# THE TASK:
Rewrite the rows as a numbered list with blank lines dropped, starting with the line that contains "Screen dimensions: 902x497" and going on through the line that contains "coord(135,1191)". Leave the pictures out of the answer.

# SUPPLIED INFORMATION:
--------------------------------------------------

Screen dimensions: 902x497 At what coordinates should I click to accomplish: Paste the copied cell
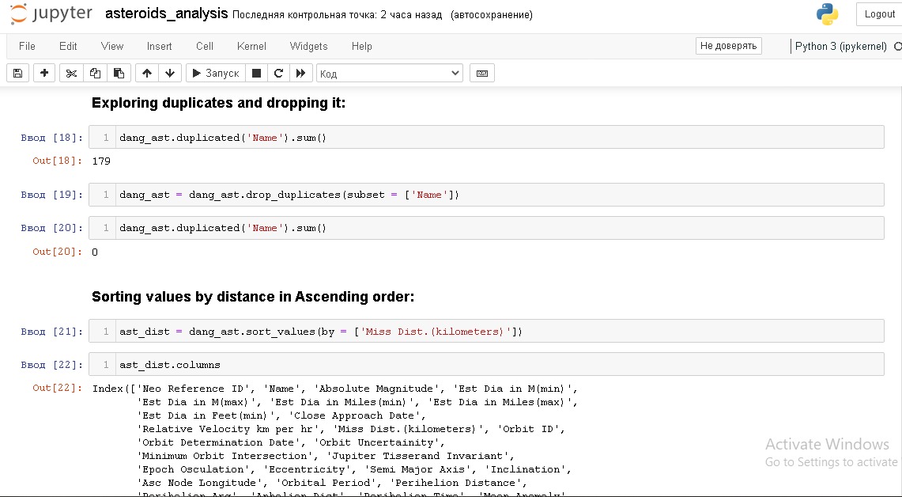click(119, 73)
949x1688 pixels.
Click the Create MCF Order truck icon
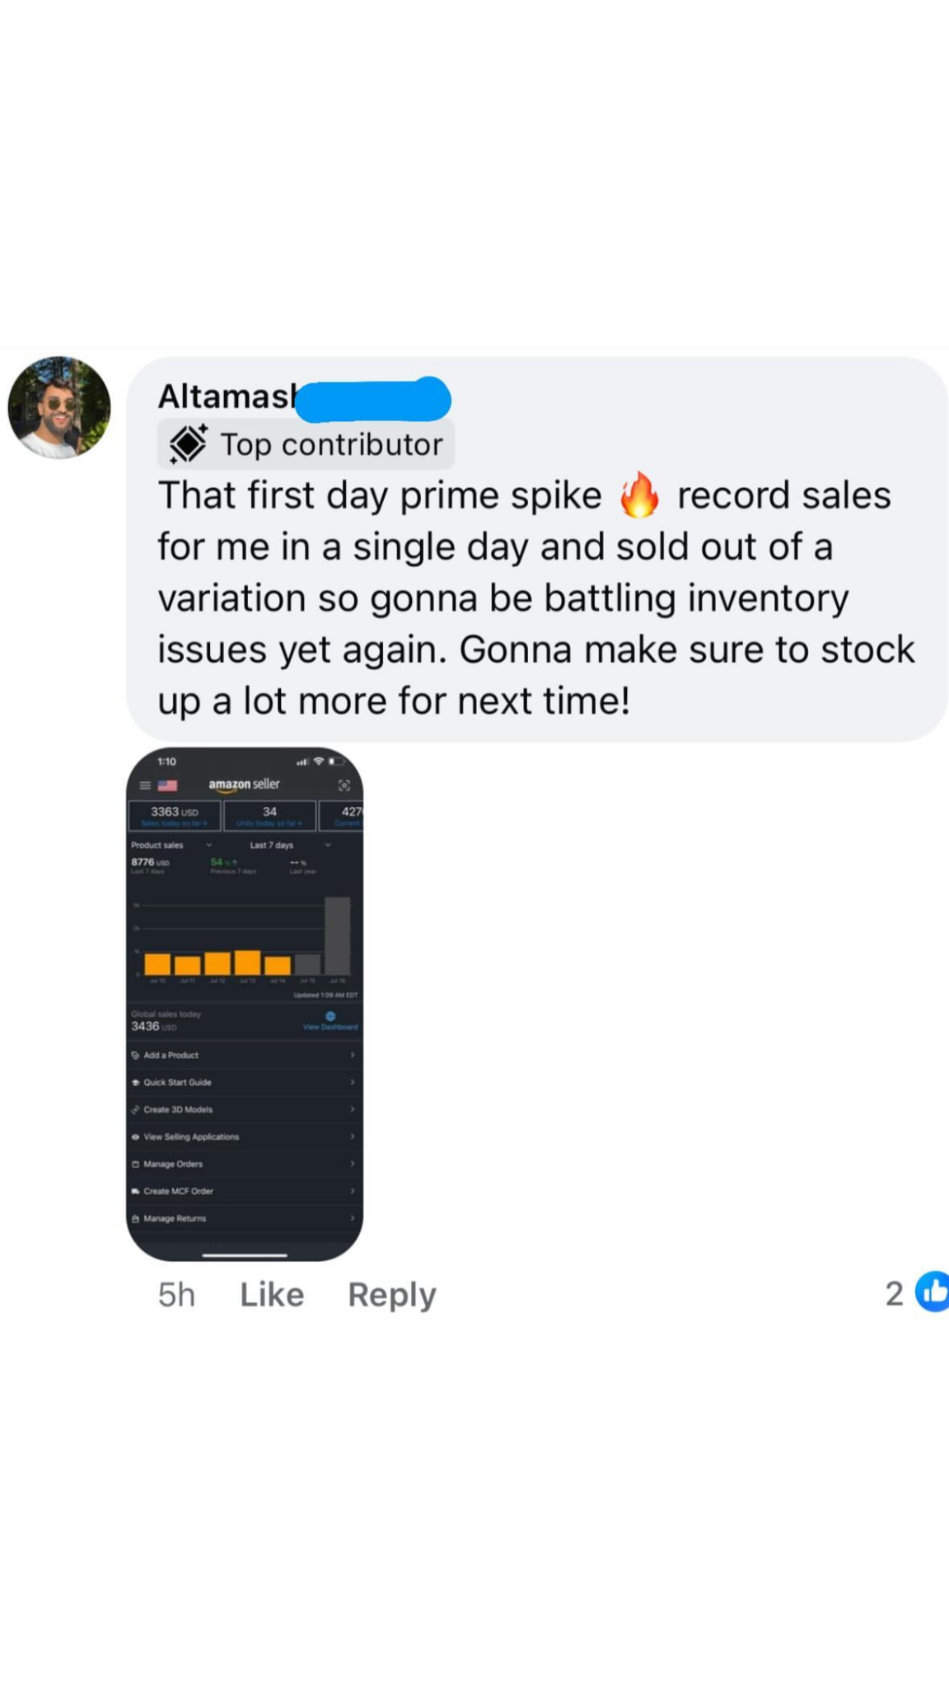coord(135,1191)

--------------------------------------------------

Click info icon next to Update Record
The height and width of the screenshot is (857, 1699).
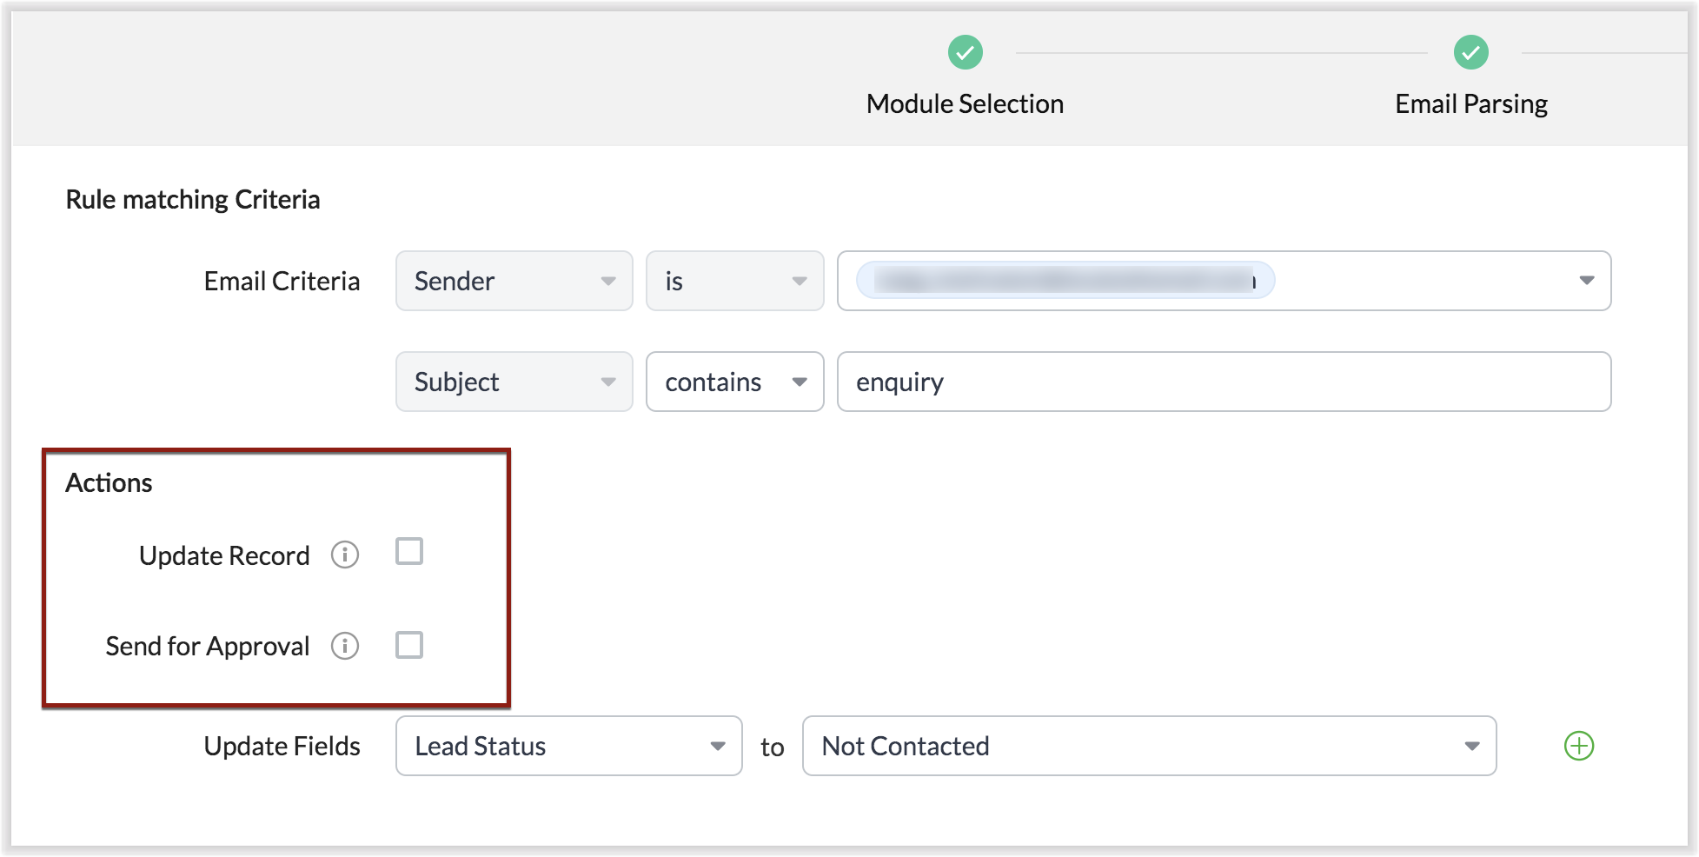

--------------------------------------------------

# RESPONSE TO THE EXERCISE:
1. Screen dimensions: 902x497 At what coordinates should I click to accomplish: Paste the copied cell
2. click(119, 73)
3. 949x1688 pixels.
4. Click the Create MCF Order truck icon
5. coord(135,1191)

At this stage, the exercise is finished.